Housing, among other basic necessities, is foundational for the security and opportunity of individuals and families. Yet, more than one in three households in Roanoke are cost-burdened and likely struggle to retain housing. Not only that, they sacrifice other necessities to retain housing and face future challenges as a result.
The impact of substandard, insecure, and unaffordable housing on children has been widely researched and the resulting consequences have been documented in academic literature. In addition, positive impacts of appropriate, affordable and stable housing for families and individuals also has been well documented. In order to thrive, families need stable housing. With it, they will invest in their own health and their children’s future. Without it, children experience parents’ stress and suffer from complications related to housing deficiencies, all of which have consequences for their health and performance in school, and in turn, have consequences for their educational attainment and future economic opportunity.
As a community, particularly one that is growing, we need to consider the importance of each member’s health: physical, mental and financial. Housing plays an enormous role in each of these aspects of our wellbeing. We depend on our community to keep us safe and in order for each of us to contribute to the good of the community, we must make sure that each person can retreat to a restorative place, is free from worry over displacement or homelessness, and that each person has an opportunity to build wealth. For the vast majority of Americans, that means having access to reliably supported housing and the opportunity to buy and maintain a home.
Therefore, as a community we must find ways to build a housing infrastructure and system that allows households to prosper while saving to invest in their future. That means providing income-restricted, subsidized housing for a much larger and more diverse population, and building “steps” to allow households to upgrade their housing while also saving to invest in a home that can help them to build wealth. Furthermore, we as a community must invest in removing barriers to that opportunity. We have to pay for the value derived from nice, high-performing, well-located housing for all. I think that once we stabilize our neighbors, we will find our community can stabilize and prosper.
Today, such an investment takes real dedication, creativity and political will. Together we are all struggling to get by. Many of us who live comfortably don’t make it out to public meetings to discuss the need for more affordable housing. Those who need more affordable housing may have numerous jobs and cannot make it to such meetings without jeopardizing their jobs, family and indeed, their housing. Those who feel directly threatened by a project feel compelled to attend – but won’t make time for conversation or reflection.
However, more and more people are beginning to feel insecure in their housing. More and more local governments are taking responsibility for building “steps” and breaking barriers. We have talented people with high ethical standards working “behind the scenes” in local government to support our communities and make our neighborhoods more stable and prosperous. The community’s first step should be to support them by being active and demanding appropriate, affordable housing for everyone.

▸ Exercise 1: In the housing essay, what share of households in Roanoke are cost-burdened?
▸ Exercise 2: Copy the passage of the housing essay that begins at the words "The impact of" and ends after "future economic opportunity.".
The records are separate material, apart from the housing essay.

▸ Data for analysis:

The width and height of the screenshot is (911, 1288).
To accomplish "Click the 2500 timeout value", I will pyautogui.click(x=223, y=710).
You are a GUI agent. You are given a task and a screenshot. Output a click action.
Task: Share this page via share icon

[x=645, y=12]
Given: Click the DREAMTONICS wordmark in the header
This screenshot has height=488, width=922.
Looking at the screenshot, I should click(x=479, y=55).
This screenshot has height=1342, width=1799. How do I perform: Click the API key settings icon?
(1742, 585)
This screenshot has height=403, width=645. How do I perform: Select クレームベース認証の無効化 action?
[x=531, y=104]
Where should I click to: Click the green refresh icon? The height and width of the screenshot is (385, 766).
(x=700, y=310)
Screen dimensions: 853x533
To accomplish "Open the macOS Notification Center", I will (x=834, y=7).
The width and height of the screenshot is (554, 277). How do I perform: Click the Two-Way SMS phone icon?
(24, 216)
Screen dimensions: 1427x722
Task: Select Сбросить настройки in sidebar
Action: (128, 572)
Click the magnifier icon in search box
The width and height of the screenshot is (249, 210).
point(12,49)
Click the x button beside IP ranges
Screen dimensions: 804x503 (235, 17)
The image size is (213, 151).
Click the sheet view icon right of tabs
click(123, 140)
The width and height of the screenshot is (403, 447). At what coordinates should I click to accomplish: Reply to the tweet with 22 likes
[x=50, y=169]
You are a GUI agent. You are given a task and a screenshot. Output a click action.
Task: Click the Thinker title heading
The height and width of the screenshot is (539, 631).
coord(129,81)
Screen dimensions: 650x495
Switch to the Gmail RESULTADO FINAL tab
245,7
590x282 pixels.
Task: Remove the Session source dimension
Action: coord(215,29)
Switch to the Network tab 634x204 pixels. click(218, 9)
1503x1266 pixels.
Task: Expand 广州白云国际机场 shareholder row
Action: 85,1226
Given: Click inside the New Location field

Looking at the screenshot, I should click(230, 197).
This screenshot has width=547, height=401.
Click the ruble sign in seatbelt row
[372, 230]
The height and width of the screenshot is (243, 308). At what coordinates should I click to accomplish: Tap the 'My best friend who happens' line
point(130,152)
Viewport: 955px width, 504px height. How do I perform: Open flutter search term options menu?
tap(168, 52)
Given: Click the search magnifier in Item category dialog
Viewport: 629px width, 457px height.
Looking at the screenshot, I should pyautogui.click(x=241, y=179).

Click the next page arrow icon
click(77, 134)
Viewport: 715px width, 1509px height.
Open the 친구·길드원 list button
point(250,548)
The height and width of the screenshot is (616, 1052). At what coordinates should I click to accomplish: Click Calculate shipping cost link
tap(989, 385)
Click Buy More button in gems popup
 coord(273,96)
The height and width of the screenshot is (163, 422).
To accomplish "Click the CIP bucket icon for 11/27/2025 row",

▸ Exercise output 1: More than one in three.

▸ Exercise output 2:
The impact of substandard, insecure, and unaffordable housing on children has been widely researched and the resulting consequences have been documented in academic literature. In addition, positive impacts of appropriate, affordable and stable housing for families and individuals also has been well documented. In order to thrive, families need stable housing. With it, they will invest in their own health and their children’s future. Without it, children experience parents’ stress and suffer from complications related to housing deficiencies, all of which have consequences for their health and performance in school, and in turn, have consequences for their educational attainment and future economic opportunity.